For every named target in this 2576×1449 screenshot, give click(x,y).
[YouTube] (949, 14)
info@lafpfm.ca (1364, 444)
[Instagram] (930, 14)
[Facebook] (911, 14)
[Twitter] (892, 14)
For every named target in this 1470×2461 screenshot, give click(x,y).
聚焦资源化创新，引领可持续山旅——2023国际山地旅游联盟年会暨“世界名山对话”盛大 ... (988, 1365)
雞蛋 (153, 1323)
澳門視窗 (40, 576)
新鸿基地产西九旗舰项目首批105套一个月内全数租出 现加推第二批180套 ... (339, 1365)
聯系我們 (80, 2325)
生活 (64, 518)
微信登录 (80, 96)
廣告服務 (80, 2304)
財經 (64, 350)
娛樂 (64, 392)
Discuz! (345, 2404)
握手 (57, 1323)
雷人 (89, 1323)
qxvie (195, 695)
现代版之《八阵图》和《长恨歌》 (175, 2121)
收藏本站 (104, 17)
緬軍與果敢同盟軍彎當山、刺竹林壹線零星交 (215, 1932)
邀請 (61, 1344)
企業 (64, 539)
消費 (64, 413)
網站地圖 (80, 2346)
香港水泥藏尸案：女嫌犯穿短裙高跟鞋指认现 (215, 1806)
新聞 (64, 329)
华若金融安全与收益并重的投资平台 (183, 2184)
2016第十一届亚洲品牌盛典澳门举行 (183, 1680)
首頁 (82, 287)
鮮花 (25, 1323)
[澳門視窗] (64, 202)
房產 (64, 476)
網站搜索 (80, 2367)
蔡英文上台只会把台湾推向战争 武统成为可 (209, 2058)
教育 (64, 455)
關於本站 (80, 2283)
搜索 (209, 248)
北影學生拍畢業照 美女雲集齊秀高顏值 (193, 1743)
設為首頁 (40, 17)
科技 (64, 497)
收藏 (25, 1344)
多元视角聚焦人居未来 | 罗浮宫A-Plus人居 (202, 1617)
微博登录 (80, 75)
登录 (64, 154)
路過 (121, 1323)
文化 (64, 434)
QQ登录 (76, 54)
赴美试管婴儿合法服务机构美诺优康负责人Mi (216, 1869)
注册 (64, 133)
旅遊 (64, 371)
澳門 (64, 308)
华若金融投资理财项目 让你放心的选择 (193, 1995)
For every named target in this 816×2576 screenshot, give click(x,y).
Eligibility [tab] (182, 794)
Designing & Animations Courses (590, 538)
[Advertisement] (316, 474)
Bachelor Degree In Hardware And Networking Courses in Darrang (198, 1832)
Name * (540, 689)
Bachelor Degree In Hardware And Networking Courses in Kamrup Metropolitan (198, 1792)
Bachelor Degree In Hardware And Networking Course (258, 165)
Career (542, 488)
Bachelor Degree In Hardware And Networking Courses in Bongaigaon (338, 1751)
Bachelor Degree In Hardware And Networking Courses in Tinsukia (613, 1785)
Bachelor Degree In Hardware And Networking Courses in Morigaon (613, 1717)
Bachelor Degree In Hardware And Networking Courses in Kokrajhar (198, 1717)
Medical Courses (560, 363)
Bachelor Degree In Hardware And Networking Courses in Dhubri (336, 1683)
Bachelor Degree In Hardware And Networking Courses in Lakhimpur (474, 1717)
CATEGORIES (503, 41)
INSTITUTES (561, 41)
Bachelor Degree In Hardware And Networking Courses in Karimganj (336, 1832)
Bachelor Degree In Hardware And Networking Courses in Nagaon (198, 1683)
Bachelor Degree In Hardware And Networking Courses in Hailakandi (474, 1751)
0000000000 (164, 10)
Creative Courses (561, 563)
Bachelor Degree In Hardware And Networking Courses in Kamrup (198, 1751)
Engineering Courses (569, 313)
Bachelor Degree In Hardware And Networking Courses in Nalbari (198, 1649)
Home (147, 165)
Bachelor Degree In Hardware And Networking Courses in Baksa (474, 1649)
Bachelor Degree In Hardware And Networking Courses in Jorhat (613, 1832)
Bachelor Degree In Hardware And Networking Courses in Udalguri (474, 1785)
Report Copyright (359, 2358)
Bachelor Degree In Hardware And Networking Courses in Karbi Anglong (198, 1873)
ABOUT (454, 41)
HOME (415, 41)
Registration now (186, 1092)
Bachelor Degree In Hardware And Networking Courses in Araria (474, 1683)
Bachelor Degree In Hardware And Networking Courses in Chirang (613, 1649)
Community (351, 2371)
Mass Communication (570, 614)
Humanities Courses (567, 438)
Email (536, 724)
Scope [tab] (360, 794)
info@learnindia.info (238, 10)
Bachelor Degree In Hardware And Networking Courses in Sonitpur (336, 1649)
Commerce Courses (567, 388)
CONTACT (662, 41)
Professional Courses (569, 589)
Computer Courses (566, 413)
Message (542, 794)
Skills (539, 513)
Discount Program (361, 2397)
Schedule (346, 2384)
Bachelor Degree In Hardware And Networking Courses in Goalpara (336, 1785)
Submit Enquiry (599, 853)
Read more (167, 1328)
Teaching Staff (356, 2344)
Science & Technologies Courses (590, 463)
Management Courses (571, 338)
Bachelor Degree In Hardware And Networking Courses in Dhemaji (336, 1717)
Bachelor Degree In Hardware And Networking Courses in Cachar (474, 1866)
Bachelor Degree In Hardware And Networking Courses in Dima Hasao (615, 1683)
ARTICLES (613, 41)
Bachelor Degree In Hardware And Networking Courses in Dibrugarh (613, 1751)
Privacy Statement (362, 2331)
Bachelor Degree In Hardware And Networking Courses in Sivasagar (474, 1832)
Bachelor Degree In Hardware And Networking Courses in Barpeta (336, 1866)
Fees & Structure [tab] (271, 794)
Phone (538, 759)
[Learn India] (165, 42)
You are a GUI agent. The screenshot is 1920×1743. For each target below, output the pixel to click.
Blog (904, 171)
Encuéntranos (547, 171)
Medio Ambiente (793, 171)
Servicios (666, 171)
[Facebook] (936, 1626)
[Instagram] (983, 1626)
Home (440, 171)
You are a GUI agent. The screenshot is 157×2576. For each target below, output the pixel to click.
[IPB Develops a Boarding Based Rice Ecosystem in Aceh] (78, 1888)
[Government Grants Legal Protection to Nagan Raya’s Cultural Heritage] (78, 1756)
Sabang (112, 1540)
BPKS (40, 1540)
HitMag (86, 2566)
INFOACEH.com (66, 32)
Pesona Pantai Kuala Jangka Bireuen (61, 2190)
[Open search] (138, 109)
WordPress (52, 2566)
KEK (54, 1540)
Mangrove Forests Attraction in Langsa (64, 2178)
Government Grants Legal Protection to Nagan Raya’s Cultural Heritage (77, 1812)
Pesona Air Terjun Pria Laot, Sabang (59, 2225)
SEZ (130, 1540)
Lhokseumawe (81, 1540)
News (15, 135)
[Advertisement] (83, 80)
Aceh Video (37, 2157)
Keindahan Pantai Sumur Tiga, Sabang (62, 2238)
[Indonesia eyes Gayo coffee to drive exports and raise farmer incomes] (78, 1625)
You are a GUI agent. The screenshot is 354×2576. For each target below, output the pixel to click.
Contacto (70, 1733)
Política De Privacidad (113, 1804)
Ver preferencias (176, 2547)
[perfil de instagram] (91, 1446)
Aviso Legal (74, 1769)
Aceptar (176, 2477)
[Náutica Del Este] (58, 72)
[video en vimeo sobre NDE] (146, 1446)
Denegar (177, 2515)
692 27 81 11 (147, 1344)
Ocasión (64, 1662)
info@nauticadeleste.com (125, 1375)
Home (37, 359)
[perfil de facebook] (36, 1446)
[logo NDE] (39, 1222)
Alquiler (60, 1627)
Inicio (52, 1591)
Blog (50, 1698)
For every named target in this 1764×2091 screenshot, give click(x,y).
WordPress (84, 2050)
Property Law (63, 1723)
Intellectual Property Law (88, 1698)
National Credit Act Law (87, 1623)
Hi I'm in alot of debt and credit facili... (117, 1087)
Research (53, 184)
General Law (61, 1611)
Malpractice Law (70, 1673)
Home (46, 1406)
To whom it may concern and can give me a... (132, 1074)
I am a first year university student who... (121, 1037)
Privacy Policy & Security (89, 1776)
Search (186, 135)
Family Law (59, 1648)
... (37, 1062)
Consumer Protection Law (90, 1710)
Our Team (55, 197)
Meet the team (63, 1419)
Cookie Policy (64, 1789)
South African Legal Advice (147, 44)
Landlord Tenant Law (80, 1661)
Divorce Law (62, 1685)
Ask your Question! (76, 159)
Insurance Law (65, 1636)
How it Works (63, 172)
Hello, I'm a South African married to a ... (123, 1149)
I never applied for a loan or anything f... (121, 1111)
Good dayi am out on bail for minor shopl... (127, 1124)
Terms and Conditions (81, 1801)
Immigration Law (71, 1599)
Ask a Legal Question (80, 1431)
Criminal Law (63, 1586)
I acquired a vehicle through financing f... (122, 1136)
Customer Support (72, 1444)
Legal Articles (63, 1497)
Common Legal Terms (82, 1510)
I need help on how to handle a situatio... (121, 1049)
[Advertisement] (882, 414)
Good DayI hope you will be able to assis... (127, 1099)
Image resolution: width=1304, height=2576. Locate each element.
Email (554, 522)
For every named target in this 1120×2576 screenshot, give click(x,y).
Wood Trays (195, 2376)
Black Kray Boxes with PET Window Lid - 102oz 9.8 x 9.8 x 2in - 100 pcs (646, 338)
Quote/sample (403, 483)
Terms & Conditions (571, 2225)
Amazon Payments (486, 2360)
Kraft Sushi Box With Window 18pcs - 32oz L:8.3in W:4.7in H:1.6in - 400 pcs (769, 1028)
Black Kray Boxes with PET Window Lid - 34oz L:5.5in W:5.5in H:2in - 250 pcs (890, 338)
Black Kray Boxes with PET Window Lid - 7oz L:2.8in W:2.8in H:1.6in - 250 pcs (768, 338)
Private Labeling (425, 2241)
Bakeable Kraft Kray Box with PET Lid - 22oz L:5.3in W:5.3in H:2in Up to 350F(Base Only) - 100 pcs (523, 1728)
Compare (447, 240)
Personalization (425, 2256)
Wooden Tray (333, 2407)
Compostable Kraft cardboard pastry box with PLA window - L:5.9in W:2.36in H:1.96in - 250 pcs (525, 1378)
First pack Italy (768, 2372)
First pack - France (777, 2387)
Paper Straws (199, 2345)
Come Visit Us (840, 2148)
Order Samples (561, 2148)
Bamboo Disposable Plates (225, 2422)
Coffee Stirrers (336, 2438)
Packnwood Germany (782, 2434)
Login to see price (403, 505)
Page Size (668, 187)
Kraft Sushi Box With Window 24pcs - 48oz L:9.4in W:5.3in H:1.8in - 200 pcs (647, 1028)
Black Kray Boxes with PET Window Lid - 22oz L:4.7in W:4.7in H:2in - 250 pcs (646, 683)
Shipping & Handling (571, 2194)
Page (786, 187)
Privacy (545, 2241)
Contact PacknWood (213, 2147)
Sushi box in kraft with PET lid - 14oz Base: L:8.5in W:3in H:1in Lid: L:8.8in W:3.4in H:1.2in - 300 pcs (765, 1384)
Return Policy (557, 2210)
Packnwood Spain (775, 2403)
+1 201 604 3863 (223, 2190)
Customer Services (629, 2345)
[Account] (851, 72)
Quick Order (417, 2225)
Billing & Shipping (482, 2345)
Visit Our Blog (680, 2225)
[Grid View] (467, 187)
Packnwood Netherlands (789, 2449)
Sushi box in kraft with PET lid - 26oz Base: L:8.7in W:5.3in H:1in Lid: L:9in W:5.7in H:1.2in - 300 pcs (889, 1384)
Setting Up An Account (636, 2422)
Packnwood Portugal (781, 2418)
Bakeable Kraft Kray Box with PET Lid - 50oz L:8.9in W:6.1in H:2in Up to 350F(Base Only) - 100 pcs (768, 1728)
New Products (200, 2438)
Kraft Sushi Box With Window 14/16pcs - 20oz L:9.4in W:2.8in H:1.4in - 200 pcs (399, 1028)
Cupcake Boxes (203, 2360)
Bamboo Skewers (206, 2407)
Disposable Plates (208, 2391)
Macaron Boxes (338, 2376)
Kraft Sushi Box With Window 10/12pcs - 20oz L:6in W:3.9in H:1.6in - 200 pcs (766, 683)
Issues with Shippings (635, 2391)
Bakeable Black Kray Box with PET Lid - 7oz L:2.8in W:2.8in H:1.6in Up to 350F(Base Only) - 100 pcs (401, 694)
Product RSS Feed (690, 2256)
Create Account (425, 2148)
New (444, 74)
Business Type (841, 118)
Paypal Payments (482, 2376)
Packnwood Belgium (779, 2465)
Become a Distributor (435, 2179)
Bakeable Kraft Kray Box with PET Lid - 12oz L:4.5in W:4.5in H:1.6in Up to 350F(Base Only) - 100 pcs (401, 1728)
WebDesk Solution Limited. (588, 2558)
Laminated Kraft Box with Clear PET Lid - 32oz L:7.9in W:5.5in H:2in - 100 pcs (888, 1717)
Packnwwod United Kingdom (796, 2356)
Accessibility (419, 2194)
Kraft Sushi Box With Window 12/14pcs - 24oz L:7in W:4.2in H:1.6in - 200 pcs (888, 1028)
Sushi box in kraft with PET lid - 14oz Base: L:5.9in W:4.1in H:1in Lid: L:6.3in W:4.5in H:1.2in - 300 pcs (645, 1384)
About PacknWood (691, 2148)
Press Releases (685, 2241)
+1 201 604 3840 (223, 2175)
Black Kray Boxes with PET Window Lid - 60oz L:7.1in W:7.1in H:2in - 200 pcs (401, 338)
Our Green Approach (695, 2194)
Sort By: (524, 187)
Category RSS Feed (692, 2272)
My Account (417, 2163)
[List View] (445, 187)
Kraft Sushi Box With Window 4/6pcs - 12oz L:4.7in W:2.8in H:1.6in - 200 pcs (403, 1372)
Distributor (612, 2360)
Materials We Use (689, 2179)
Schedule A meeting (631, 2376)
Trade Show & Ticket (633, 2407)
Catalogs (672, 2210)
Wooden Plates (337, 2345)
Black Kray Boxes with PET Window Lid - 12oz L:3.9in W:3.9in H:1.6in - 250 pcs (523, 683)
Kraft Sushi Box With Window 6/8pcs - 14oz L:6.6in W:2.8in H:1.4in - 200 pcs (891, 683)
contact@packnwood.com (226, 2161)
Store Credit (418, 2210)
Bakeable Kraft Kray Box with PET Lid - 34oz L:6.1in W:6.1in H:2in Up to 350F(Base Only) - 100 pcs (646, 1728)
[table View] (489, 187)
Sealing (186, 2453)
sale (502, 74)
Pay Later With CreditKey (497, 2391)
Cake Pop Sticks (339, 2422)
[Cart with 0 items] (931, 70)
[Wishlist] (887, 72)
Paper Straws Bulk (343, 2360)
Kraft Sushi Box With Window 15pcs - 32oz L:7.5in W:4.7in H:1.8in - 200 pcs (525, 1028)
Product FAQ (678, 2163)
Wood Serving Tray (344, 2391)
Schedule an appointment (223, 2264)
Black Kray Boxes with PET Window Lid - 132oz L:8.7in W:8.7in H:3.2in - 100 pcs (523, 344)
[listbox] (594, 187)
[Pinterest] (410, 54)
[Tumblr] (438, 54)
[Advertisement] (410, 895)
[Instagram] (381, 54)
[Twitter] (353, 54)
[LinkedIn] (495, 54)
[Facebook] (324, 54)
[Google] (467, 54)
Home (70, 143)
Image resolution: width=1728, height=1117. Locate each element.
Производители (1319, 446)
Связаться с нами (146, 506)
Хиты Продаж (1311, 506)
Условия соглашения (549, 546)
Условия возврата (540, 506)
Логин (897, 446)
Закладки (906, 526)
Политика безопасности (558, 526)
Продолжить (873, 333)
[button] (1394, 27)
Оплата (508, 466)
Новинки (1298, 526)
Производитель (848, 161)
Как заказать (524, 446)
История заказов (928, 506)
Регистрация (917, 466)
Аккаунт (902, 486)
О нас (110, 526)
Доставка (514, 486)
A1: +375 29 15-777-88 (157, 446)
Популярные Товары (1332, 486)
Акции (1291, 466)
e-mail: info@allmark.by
==================================================
▶ **WHAT TO DO**
Reproduce word for word the material above, beginning with the line that contains "新鸿基地产西九旗舰项目首批105套一个月内全数租出 现加推第二批180套 ..." and ending with the line that contains "INSTITUTES (561, 41)".

▶ **REPLY TO THE TASK**
新鸿基地产西九旗舰项目首批105套一个月内全数租出 现加推第二批180套 ... (339, 1365)
聯系我們 (80, 2325)
生活 (64, 518)
微信登录 (80, 96)
廣告服務 (80, 2304)
財經 (64, 350)
娛樂 (64, 392)
Discuz! (345, 2404)
握手 (57, 1323)
雷人 (89, 1323)
qxvie (195, 695)
现代版之《八阵图》和《长恨歌》 (175, 2121)
收藏本站 (104, 17)
緬軍與果敢同盟軍彎當山、刺竹林壹線零星交 (215, 1932)
邀請 (61, 1344)
企業 (64, 539)
消費 (64, 413)
網站地圖 (80, 2346)
香港水泥藏尸案：女嫌犯穿短裙高跟鞋指认现 (215, 1806)
新聞 (64, 329)
华若金融安全与收益并重的投资平台 (183, 2184)
2016第十一届亚洲品牌盛典澳门举行 (183, 1680)
首頁 (82, 287)
鮮花 (25, 1323)
[澳門視窗] (64, 202)
房產 (64, 476)
網站搜索 (80, 2367)
蔡英文上台只会把台湾推向战争 武统成为可 (209, 2058)
教育 (64, 455)
關於本站 (80, 2283)
搜索 (209, 248)
北影學生拍畢業照 美女雲集齊秀高顏值 (193, 1743)
設為首頁 (40, 17)
科技 (64, 497)
收藏 (25, 1344)
多元视角聚焦人居未来 | 罗浮宫A-Plus人居 (202, 1617)
微博登录 (80, 75)
登录 (64, 154)
路過 (121, 1323)
文化 (64, 434)
QQ登录 (76, 54)
赴美试管婴儿合法服务机构美诺优康负责人Mi (216, 1869)
注册 (64, 133)
旅遊 (64, 371)
澳門 (64, 308)
华若金融投资理财项目 让你放心的选择 (193, 1995)
For every named target in this 816×2576 screenshot, give click(x,y).
Eligibility [tab] (182, 794)
Designing & Animations Courses (590, 538)
[Advertisement] (316, 474)
Bachelor Degree In Hardware And Networking Courses in Darrang (198, 1832)
Name * (540, 689)
Bachelor Degree In Hardware And Networking Courses in Kamrup Metropolitan (198, 1792)
Bachelor Degree In Hardware And Networking Course (258, 165)
Career (542, 488)
Bachelor Degree In Hardware And Networking Courses in Bongaigaon (338, 1751)
Bachelor Degree In Hardware And Networking Courses in Tinsukia (613, 1785)
Bachelor Degree In Hardware And Networking Courses in Morigaon (613, 1717)
Bachelor Degree In Hardware And Networking Courses in Kokrajhar (198, 1717)
Medical Courses (560, 363)
Bachelor Degree In Hardware And Networking Courses in Dhubri (336, 1683)
Bachelor Degree In Hardware And Networking Courses in Lakhimpur (474, 1717)
CATEGORIES (503, 41)
INSTITUTES (561, 41)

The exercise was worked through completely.